Мое спокойное состояние мигом меня покинуло. Подобное человек испытывает тогда, когда заранее знает ответ, но все равно сильно волнуется, когда приходит час истины. Как правило, новости оказываются не очень хорошими.
– Голос, значит, – сказала я. – Ага. Голос.
– Он у меня в голове, – продолжила Вика. – Да дело даже не в этом.
– Дело не в этом. Конечно, не в этом, – успокоила я ее. – А в чем же тогда?
– Женщина, чей голос я слышу, говорит, что мне пора уходить, – ответила девушка. – Способов, говорит, много. Выбирай, говорит, любой. Можно с моста спрыгнуть, например. Или взять ремень, соорудить петлю, а дальше вы догадываетесь.
* * *
Ох, зря мы гоним на высшие силы. Мол, никогда не помогут, когда это очень срочно нужно. Но после слов Виктории случилось оно. Чудо.

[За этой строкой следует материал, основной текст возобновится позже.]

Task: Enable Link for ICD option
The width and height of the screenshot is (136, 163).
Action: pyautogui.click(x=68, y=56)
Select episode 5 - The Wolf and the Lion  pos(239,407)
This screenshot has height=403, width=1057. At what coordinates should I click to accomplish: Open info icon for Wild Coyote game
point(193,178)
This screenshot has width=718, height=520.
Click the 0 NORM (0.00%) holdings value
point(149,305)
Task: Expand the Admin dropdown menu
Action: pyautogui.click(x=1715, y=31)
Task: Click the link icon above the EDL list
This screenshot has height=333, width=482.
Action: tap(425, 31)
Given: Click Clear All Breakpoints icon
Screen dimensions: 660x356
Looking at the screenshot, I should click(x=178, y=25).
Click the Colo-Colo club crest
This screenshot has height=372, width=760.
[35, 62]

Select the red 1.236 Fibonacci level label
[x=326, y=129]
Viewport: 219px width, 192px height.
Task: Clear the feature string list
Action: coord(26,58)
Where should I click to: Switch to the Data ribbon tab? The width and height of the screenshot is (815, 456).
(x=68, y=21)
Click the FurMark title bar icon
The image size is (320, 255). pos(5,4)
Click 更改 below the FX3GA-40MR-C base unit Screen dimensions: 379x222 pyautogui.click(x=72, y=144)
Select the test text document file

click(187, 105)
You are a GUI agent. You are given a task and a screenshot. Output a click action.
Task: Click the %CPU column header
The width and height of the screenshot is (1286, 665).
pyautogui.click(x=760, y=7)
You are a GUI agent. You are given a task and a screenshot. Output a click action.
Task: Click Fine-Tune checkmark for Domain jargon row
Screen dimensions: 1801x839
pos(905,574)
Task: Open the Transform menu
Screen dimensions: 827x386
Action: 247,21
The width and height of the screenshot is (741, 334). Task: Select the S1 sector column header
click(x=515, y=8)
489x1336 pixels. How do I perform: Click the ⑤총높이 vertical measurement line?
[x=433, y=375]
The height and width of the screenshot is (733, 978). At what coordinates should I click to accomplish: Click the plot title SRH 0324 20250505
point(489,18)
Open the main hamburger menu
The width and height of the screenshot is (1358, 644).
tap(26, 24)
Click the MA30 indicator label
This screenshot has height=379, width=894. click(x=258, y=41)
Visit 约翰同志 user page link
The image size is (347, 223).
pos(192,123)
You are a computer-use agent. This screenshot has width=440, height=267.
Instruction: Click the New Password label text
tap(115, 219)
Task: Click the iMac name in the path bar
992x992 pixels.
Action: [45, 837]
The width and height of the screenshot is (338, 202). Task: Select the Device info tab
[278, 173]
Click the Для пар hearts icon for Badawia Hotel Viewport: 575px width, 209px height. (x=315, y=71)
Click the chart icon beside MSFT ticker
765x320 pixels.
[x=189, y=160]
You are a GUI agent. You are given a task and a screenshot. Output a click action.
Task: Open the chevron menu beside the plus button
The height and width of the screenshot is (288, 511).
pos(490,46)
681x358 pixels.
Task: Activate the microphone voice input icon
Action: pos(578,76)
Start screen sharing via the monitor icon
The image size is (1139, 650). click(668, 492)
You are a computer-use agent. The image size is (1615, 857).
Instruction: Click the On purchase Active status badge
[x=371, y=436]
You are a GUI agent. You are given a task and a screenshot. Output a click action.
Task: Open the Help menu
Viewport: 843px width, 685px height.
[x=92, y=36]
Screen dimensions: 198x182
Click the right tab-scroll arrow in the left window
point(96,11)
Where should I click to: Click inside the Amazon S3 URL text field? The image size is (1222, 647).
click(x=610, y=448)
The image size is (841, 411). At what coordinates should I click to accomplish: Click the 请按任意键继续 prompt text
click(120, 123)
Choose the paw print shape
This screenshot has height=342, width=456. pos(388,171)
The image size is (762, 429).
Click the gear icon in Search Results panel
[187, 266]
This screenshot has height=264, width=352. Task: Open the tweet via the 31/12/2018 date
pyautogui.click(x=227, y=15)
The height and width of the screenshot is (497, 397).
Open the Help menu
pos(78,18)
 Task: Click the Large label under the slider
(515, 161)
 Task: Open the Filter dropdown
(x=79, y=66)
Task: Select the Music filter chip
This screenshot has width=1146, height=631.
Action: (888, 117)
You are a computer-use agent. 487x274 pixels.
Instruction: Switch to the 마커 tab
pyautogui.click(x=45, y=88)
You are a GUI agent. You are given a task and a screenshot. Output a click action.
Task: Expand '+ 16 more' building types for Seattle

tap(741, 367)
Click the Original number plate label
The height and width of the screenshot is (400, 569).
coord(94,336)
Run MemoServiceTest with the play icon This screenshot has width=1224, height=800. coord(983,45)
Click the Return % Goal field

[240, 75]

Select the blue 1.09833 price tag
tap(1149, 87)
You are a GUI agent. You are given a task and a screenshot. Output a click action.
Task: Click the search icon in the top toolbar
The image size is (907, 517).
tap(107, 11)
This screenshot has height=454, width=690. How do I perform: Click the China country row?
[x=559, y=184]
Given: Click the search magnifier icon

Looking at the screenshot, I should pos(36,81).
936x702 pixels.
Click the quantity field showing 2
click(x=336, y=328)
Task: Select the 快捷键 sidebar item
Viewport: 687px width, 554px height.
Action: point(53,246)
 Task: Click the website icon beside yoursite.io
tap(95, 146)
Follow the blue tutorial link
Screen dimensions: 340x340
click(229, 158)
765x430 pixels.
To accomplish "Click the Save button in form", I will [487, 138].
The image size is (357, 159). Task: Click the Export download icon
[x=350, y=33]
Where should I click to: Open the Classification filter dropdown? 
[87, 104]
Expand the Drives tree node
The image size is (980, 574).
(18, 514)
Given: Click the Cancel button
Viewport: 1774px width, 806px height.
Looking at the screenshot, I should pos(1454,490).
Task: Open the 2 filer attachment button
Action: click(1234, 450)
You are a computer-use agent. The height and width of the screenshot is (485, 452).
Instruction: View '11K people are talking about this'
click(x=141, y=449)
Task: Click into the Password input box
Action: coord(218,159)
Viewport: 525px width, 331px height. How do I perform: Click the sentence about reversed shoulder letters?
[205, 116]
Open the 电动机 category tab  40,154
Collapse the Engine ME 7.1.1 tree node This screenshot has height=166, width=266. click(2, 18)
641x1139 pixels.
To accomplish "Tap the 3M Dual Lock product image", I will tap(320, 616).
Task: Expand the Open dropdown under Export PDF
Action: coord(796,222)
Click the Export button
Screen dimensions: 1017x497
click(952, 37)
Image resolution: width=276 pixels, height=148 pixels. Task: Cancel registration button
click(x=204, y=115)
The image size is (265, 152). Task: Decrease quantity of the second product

Чудо проявилось в лице подполковника Кирьянова, решившего, что я нужна ему прямо сейчас. Вот вынь да положь перед ним Иванову.
– Минуту, – попросила я Викторию. – Отвечу на звонок.
– Конечно, конечно.
Я взяла телефон и вышла в коридор. Постояла, подумала и решила удалиться подальше от комнаты, где находилась девушка. И только потом ответила на звонок.
– Спишь? – спросил Кирьянов.
– Почему ты так решил? – не поняла я.
– Ты вроде в отпуске.
– Вроде. Но на часах шестнадцать сорок три.
– Значит, не разбудил, – закрыл тему Кирьянов. – Слушай, совет твой нужен.
Его интересовали мои идеи насчет подарка собственной супруге. Я была с ней знакома, но не настолько близко, чтобы взять Кирю под руку и отправиться с ним в торговый центр.
– Я сейчас не могу, Вов. У меня клиент.